The Fanconi Anemia Research Fund (FARF) has existed for more than 30 years, and in that time, few researchers can say they’ve dedicated their career to studying Fanconi anemia. Dr. Alan D’Andrea is one of those researchers.
He was working on the erythropoietin receptor in the 1980s when parents and eventual FARF co-founders David and Lynn Frohnmayer showed up at his lab with their young daughter Katie. After sharing their story and their pursuit to find answers that could save Katie and others with FA, they asked him to study FA. Their insistence paid off, and from then on, Dr. D’Andrea’s work took on a new direction and new meaning.
He first received funding from FARF in 1998 to study the retroviral-mediated transfer of FA genes. Dr. D’Andrea went on to receive four more grants from FARF over the next 20 years. These more modest grants helped to establish research needed to secure much larger grants to study FA from the National Institutes of Health. These include Molecular Pathogenesis of Fanconi Anemia (1994 – 2018), Small molecule activators of the Fanconi anemia pathway (2011 – 2014) and TGFB pathway inhibitors rescue growth of Fanconi anemia (2016 – present).

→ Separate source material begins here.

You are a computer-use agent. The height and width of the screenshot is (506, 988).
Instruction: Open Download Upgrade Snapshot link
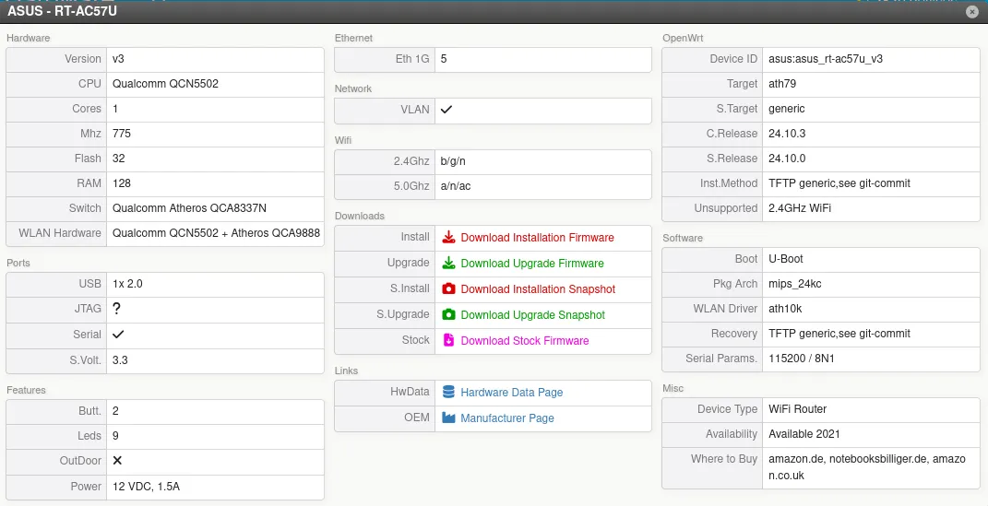pyautogui.click(x=532, y=315)
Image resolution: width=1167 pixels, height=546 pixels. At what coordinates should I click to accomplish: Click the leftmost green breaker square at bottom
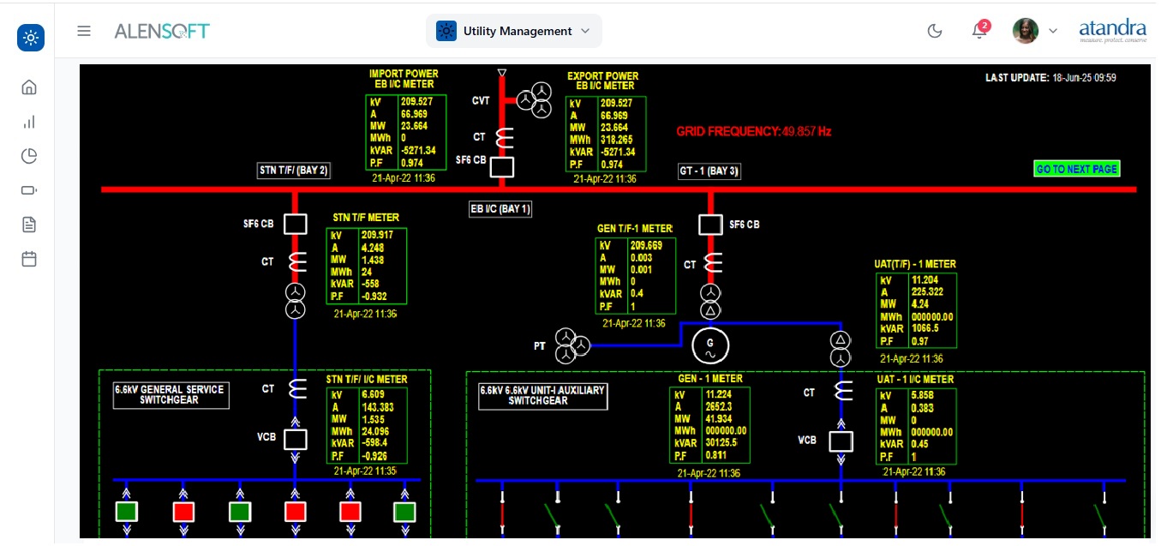[x=127, y=512]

At the 2019 FARF Scientific Symposium, Dr. D’Andrea was presented with the Lifetime Achievement Award for dedicating his career to the advancement of Fanconi anemia research. Dr. D’Andrea has been a pillar of the FA research community, making tremendous advances over the last 20+ years in understanding DNA damage in FA and how the FA pathway works. His lab focuses on chromosome instability and susceptibility to cancer. He has been an author on over 145 publications on FA, collaborated with FA researchers all over the world, and has recently joined FARF’s board of scientific advisors.
“It is a great honor to receive the FARF Lifetime Achievement Award. My laboratory members and I are grateful to the families with FA who have been our close partners in our research efforts. These friendships have provided a continuous source of inspiration for us. We will continue to strive to find treatments for FA.”